From Turkey

Oct 19, 2007 09:37 GMT  ·  By

The skeletons of a "Romeo and Juliet" couple found last February near Verona, Italy, could be pretty young compared to their newly found Turkish counterparts, 3,000 years older.

The two ancient skeletons encountered in each other's arms in a grave in Turkey seem to be the subject of the oldest love story to last for eternity. The bones could belong to a 30-year-old man and a 20-year-old woman, and were discovered last week in the southeastern Turkey (province of Diyarbakir, Bismil district) under the floor of an ancient house at the Hakemi Use site.

"The researchers dated the skeletons to 6100 B.C.," said lead researcher Halil Tekin, an archaeologist at Hacettepe University in Ankara.

The individuals could have belonged to the ancient Hassuna culture which flourished in northern Iraq.

"The way they were buried signifies that they were lovers. An illness or even a crime of love may have been the cause of their deaths. We will learn much more about them after anthropologists in our university complete their examinations on the skeletons." Tekin told Anatolia news agency.

The Hakemi Use site will be swallowed by waters when the Ilisu Dam on the Tigris River is finished and Tekin has been carrying out salvage digs since 2001. By now, digging has revealed Hassunan pottery items, showing that this culture spread from northern Mesopotamia to Turkey.

"Hakemi Use now seems to form the northernmost border of Hassuna/Samarra [pottery] ware in the Near East," wrote Tekin. If the couple died 8,000 ago, the period of time when they were alive coincides with the period when Hassunan prevailed in the area. Of course, not everybody agrees with the romantic version of the skeletons.

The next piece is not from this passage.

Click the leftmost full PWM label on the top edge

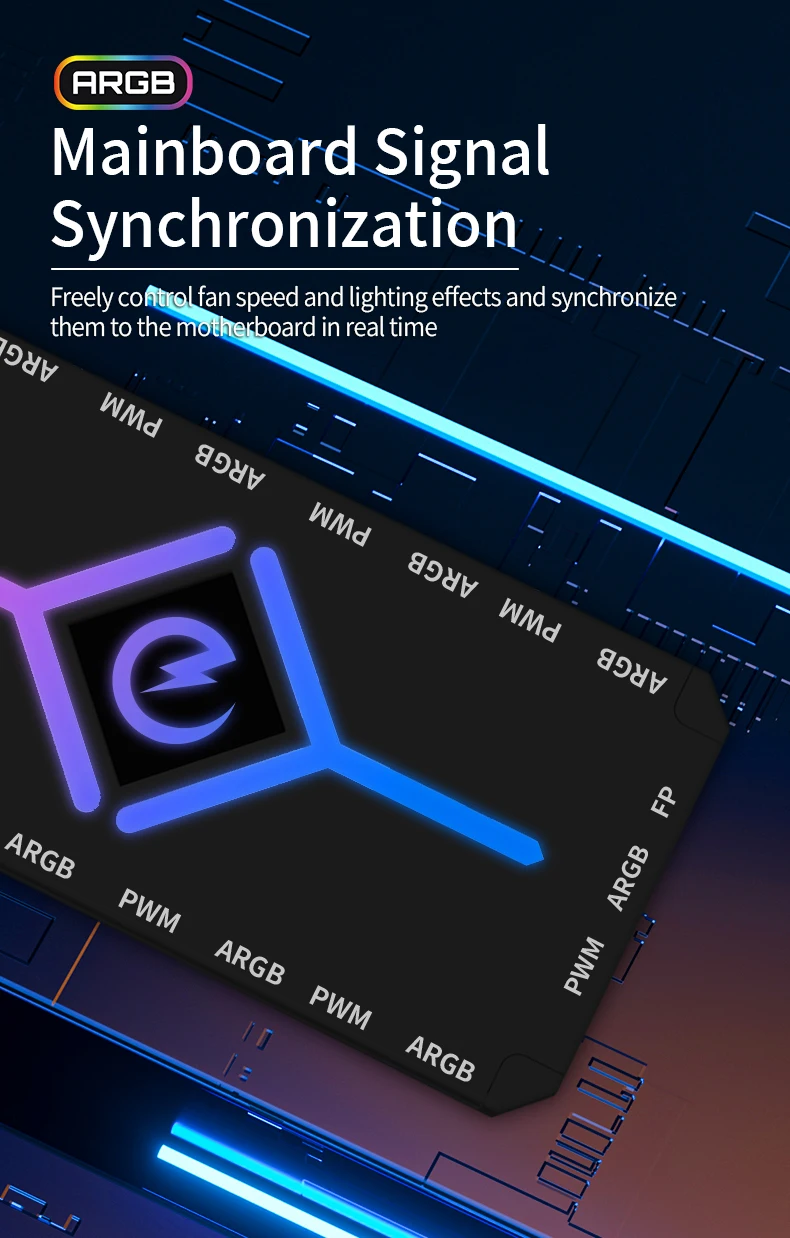(x=130, y=414)
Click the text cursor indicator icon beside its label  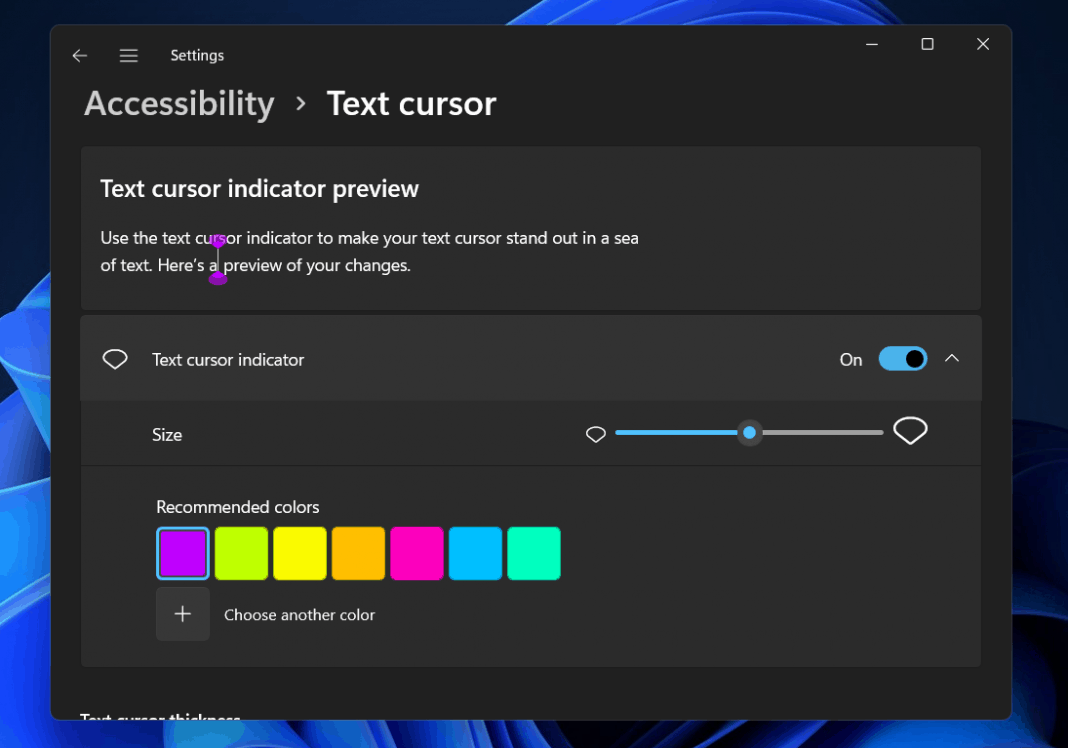click(x=114, y=358)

"The single photograph illustrated does not actually even indicate that they are embracing. They are both in a flexed position lying on their side, but the word 'embracing' is not indicated by the evidence." said C. C. Lamberg-Karlovsky of Harvard University's Peabody Museum of Archaeology and Ethnology.

"Maybe they are just two people who died on the same day and were buried together. Maybe it's a brother and sister who died in a plague. Maybe it was two men. Until they conduct DNA tests and determine the genetic similarities between them, there is no way of knowing much of anything about this." said Yossi Garfinkel, of the Hebrew University of Jerusalem's Institute of Archaeology.